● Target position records
______________________________

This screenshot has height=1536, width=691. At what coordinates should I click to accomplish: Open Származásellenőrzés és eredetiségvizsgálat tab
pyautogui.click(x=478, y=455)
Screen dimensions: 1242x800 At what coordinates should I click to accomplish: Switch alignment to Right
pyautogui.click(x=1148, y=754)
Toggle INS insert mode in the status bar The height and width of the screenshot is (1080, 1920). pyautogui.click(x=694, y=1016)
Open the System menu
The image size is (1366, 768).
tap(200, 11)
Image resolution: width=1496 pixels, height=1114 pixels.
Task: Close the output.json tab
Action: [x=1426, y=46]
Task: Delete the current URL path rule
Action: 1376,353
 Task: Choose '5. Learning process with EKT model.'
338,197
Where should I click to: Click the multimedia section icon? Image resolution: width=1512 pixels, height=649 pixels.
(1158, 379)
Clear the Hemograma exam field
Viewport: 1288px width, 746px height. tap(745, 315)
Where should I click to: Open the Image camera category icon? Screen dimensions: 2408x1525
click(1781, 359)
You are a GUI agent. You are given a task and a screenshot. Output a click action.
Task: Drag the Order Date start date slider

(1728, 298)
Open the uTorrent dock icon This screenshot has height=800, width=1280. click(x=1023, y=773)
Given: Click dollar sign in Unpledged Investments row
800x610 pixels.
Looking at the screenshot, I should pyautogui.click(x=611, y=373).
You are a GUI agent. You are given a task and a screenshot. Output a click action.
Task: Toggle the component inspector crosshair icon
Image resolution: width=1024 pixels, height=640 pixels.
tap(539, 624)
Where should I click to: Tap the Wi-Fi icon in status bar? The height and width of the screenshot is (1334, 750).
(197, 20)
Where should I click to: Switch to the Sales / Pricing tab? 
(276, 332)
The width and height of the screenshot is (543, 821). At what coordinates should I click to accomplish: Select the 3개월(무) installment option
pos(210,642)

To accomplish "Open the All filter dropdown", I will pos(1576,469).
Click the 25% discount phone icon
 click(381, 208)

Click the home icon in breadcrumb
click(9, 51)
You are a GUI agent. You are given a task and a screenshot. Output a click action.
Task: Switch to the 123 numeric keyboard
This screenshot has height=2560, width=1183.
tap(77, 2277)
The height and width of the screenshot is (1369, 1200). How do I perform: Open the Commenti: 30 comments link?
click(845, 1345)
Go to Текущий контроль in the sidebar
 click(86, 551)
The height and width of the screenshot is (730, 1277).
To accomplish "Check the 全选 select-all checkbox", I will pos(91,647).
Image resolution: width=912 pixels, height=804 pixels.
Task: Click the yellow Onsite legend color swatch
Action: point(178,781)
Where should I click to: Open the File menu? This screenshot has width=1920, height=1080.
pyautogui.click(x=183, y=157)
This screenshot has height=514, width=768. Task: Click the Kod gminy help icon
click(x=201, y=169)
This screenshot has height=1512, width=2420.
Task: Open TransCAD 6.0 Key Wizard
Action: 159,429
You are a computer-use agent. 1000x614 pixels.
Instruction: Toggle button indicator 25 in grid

______________________________

● Problem details
Output the lines of the listing from its first line up to and including the line containing "pyautogui.click(x=1148, y=754)" as a JSON list of strings, one string per line, omitting any blank lines.

● Task output
[
  "This screenshot has height=1536, width=691. At what coordinates should I click to accomplish: Open Származásellenőrzés és eredetiségvizsgálat tab",
  "pyautogui.click(x=478, y=455)",
  "Screen dimensions: 1242x800 At what coordinates should I click to accomplish: Switch alignment to Right",
  "pyautogui.click(x=1148, y=754)"
]